Casualties were mercifully few. On contact, white phosphorus can burn through skin and cause terrible chemical burns.
Khalid Khamees, from al-Mashhad district, witnessed the aftermath of yesterday’s phosphorus bombing.
"I went down, because the site of the bombing is only about 100m from my house.
"At about 2am on Sunday morning helicopters dropped bombs full of explosive material and flammable shrapnel – phosphorus – on the area. No civilians were killed as far as I know but some were injured.
"The building that was bombed collapsed and caught fire. I haven’t seen this kind of bombing in Mashhad before."
More fighting on the way
Syrian government forces and rebel factions reportedly sent hundreds of reinforcements to Aleppo on Monday as both sides braced for a crucial battle to control the country's second city.
Rebel forces on Saturday announced a bid to capture all of Aleppo city, which if successful would mark the biggest opposition victory yet in Syria's five-year civil war. But forces loyal to President Bashar al-Assad are putting up a fierce fight and have begun pouring in reinforcements.
The Syrian Observatory for Human Rights, a monitoring group, said some 2,000 pro-government fighters from Syria, Iraq, Iran and Lebanese movement Hezbollah had arrived in Aleppo since Sunday evening.

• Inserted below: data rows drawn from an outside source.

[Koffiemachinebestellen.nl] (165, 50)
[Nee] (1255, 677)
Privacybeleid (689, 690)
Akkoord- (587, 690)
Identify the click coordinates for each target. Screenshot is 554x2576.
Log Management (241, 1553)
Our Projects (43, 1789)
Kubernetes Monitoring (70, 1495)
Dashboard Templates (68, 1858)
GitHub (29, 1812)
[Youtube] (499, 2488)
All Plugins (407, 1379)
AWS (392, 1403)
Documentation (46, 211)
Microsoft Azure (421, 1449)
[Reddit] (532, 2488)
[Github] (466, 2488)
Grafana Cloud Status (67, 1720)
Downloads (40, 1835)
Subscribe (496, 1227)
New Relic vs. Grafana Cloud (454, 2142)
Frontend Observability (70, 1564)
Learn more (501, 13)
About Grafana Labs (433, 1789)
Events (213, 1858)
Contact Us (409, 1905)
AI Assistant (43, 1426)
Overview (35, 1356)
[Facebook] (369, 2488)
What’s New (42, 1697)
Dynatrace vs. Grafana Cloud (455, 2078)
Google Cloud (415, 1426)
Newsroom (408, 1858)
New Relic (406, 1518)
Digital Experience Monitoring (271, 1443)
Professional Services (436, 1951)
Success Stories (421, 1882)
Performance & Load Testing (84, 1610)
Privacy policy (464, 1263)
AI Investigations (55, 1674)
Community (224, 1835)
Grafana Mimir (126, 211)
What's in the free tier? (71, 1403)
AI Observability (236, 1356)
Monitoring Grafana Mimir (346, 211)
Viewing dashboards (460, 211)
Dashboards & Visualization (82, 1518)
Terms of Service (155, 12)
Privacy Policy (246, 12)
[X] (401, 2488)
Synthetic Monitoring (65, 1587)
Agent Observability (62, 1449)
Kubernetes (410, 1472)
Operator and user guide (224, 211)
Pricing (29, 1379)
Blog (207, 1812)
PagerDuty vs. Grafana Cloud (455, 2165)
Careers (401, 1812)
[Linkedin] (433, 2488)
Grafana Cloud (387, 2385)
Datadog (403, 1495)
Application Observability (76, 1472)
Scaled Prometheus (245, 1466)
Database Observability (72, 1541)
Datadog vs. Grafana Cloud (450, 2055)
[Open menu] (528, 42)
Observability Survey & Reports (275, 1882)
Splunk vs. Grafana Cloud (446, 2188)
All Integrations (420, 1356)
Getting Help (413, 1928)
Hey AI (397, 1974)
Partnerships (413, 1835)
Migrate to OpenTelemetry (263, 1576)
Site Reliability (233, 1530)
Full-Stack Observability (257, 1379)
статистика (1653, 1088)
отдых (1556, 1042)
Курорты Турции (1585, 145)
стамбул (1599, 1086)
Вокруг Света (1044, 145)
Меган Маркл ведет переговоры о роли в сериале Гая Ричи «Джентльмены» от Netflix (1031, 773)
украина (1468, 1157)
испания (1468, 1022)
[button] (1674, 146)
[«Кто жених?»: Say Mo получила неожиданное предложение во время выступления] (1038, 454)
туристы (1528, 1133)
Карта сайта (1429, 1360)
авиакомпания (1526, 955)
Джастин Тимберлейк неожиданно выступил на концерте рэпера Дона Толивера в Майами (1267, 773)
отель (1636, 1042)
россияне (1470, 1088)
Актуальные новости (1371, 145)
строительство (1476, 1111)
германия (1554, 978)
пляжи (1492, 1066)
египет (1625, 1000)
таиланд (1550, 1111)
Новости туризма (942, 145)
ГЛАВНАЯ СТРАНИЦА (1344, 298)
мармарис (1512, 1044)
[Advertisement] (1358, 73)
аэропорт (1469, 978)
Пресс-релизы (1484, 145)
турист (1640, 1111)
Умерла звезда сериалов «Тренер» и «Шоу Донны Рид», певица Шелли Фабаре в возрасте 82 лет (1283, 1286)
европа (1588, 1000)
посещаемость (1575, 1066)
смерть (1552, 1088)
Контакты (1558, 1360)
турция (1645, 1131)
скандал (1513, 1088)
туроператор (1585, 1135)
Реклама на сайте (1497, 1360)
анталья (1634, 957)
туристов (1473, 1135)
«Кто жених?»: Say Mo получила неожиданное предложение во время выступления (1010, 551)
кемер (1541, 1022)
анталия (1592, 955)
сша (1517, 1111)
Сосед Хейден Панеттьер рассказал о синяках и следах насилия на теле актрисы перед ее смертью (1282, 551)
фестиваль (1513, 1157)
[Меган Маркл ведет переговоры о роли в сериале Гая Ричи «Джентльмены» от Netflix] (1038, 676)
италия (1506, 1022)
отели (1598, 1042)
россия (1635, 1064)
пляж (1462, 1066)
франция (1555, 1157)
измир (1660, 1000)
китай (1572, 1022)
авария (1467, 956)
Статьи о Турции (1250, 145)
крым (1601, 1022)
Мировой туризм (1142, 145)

"Both sides are amassing their fighters in preparation for the great battle of Aleppo," said Rami Abdel Rahman, the head of the Britain-based Observatory.
The Monday edition of al-Watan, a Syrian daily close to the government, reported that the army had received "the necessary military reinforcements to launch the battle to retake the areas from which it withdrew".
It said a military operation by Syria's armed forces was "imminent... and inevitable."
In a statement on Sunday, the Army of Conquest – a group of Islamist militias fighting in Aleppo that does not include Jabhat Fateh al-Sham, formerly known as al-Qaeda’s Syria affiliate the Nusra Front - announced "the start of a new phase to liberate all of Aleppo", pledging to "double the number of fighters for this next battle".
In Istanbul, Syrian National Coalition chief Anas al-Abdeh told the AFP news agency he was confident the whole city could now be taken.
"I think it is just a matter of time. It will happen," he said. "We see very clearly the regime forces are not able to resist."
Washington's UN envoy Samantha Power told the Security Council: "Despite the overwhelming force of the Assad regime, Russian, Iran and Hezbollah on one side, neither side will be able to win a swift or decisive victory in the battle for Aleppo."